Nicolson's Wigtownshire Photographs

In 1994 Stranraer Museum was given a collection of glass photographic negatives from the Nicol family of Wigtown, who for two generations ran a chemist's business in the town's High Street. The photographs had been taken by the Nicols' predecessor, Mr Alan M Nicolson, who came to Wigtown in the late nineteenth century and was in the High Street premises for about twenty-five years until he sold the business to Mr W G Nicol in 1914.

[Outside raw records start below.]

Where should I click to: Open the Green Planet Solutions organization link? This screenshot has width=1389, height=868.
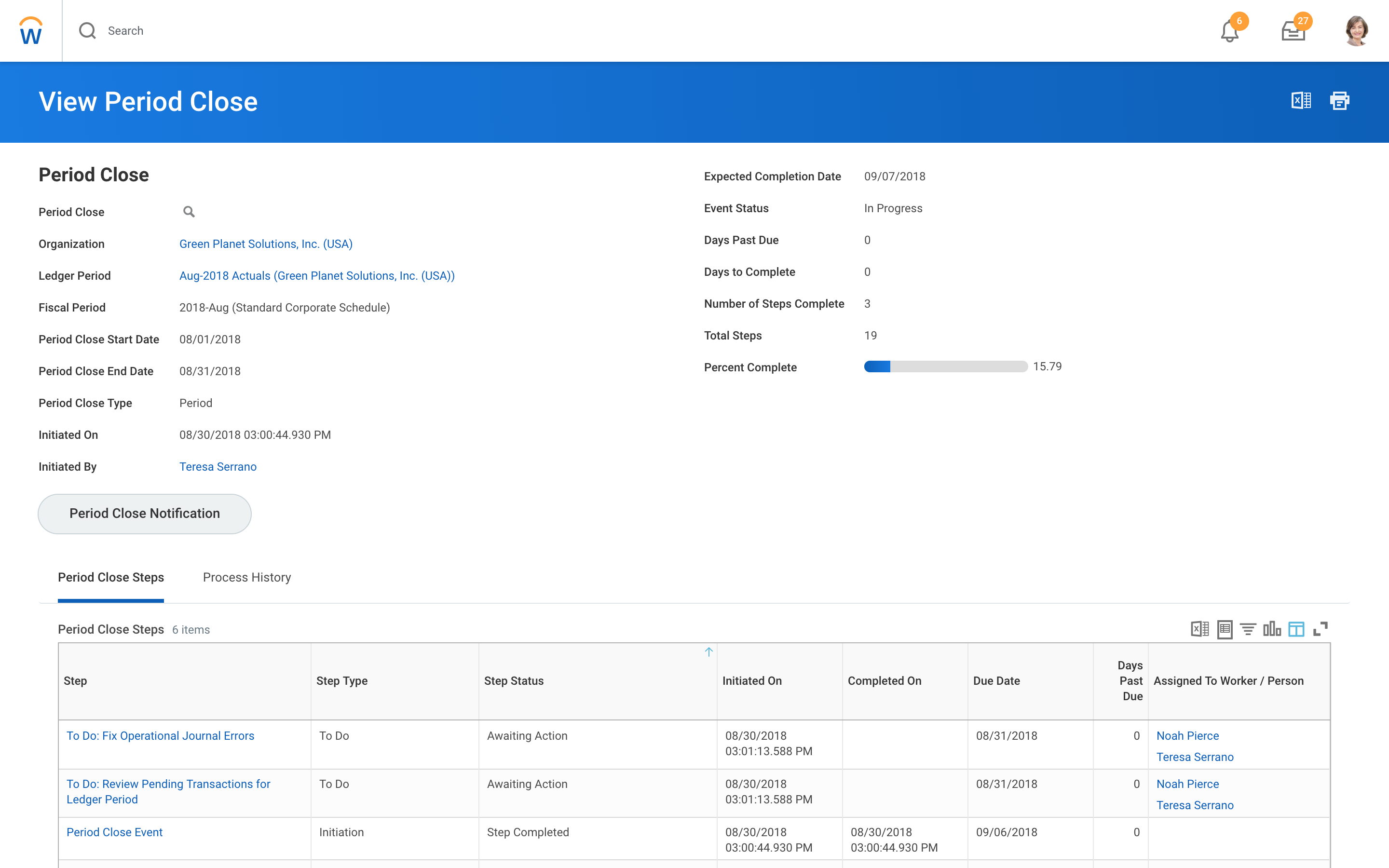(x=266, y=244)
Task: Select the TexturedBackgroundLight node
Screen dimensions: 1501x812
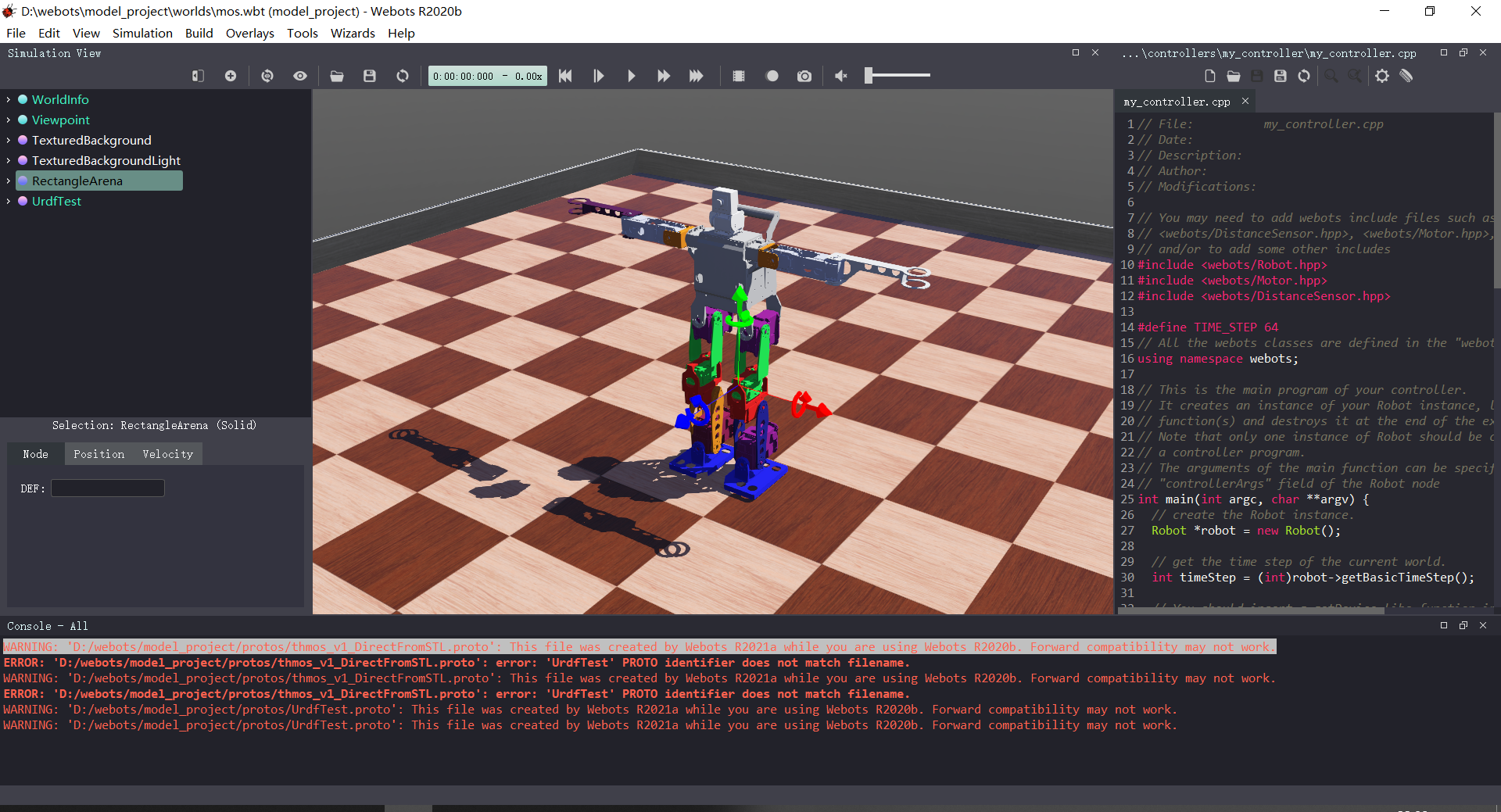Action: (x=107, y=160)
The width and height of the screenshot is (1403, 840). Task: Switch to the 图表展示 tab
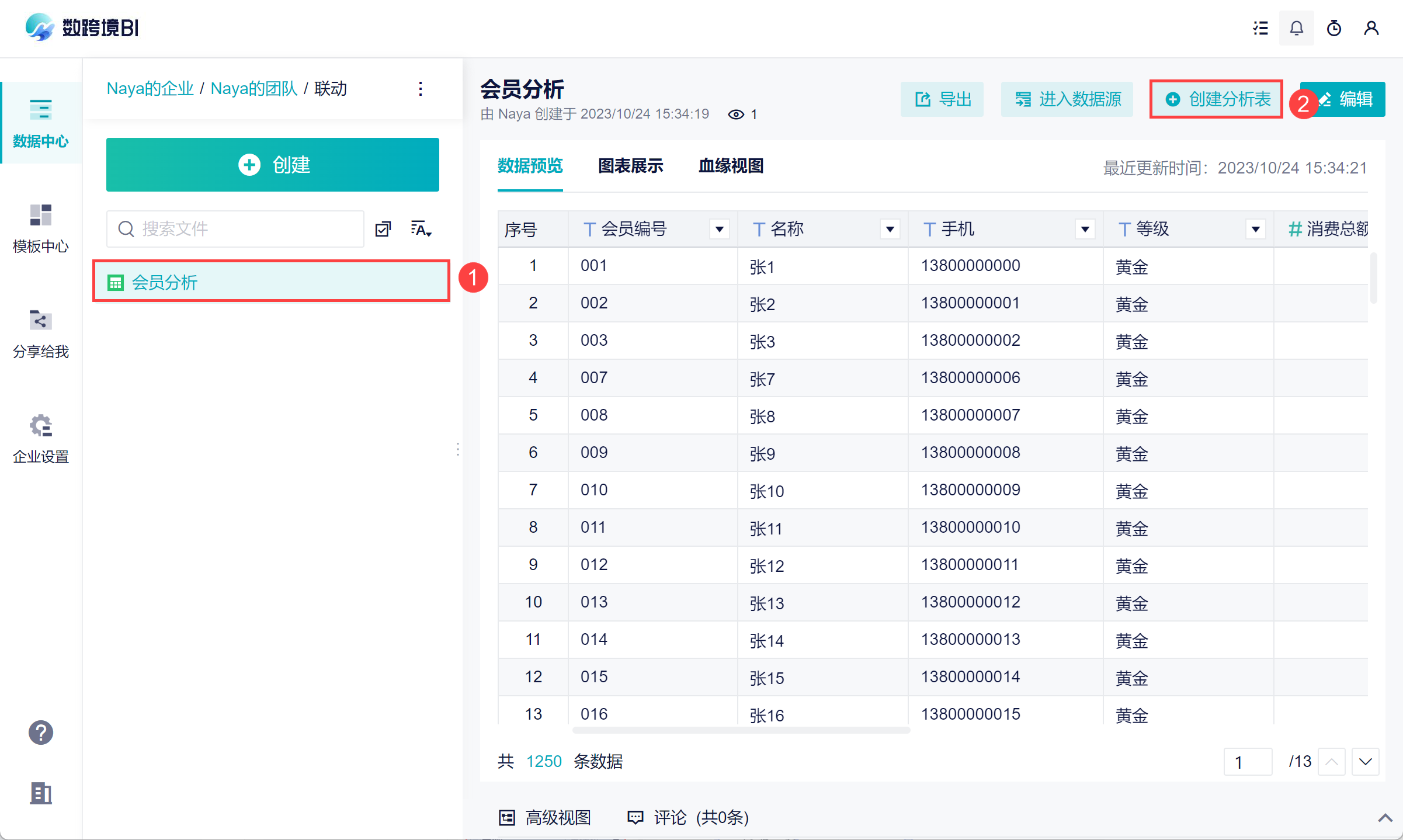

As the glass negatives reveal, Nicolson was also a skilled photographer. On the High Street premises he had a dark room and a studio, where he took portraits of families, individuals, and even dogs. The dark room and studio, situated in a building to the rear, still stand today. However he was better known for publishing a series of postcards of Wigtown and the surrounding area. While he took and developed the photographs for the postcards himself, the latter were actually printed in Germany. Most of the negatives given to the Museum are of pictures for postcards but a few are studio portraits. The Museum also has a number of the finished postcards and a comparison of negative and postcard of the same picture shows that the negative was cut down to produce a postcard showing a smaller area. While, understandably, most of the photographs are of Wigtown, the geographic range is from Creetown in the east to Glenluce in the west. They all appear to have been taken between 1905 and 1914.

The collection consists of 129 negatives, most in surprisingly good condition. Taken together, the scenes, portraits, and group photographs provide a vivid picture of life in this area in the years immediately before the First World War.